## Written request
Convert the rows below into a numbered list, one line per item, skipping blank lines. Leave the pictures out of the list.

## Given information
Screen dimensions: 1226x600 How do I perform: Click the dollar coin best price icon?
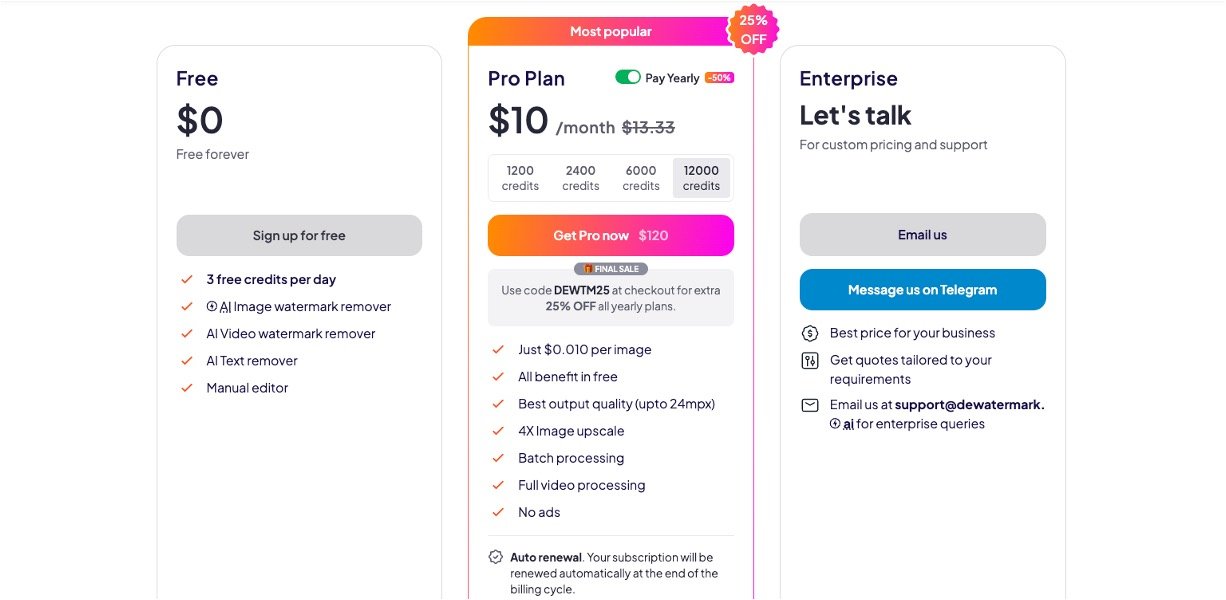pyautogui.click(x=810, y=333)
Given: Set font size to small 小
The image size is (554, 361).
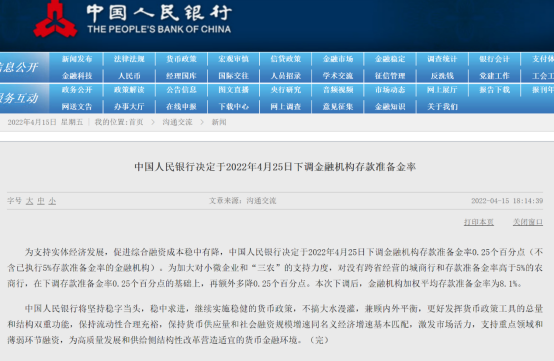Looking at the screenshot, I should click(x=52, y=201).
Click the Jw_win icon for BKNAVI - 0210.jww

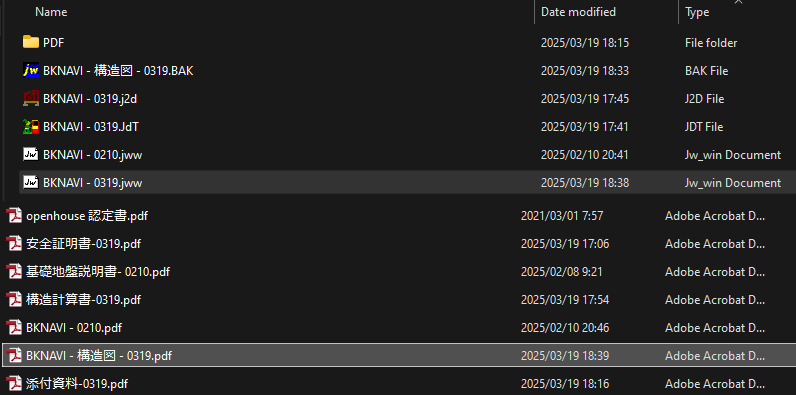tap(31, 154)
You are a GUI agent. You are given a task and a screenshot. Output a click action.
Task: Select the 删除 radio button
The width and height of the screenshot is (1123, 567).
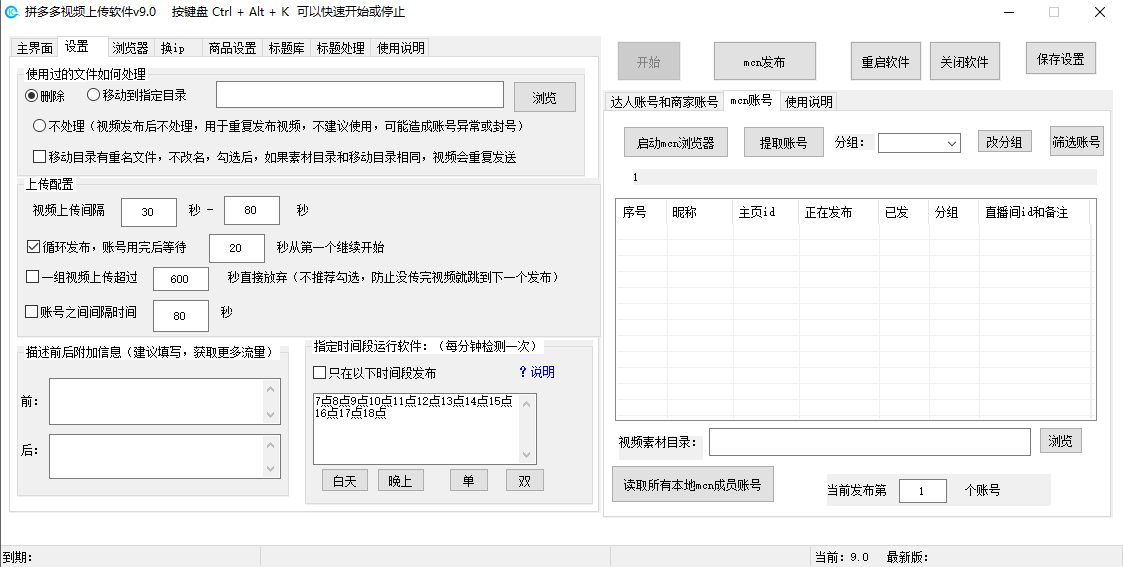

## Written reply
1. Screen dimensions: 1226x600 How do I perform: Click the dollar coin best price icon?
2. pyautogui.click(x=810, y=333)
3. Given: Set font size to small 小
4. The image size is (554, 361).
5. Looking at the screenshot, I should click(x=52, y=201).
6. Click the Jw_win icon for BKNAVI - 0210.jww
7. tap(31, 154)
8. You are a GUI agent. You are given a task and a screenshot. Output a click action.
9. Task: Select the 删除 radio button
10. The width and height of the screenshot is (1123, 567).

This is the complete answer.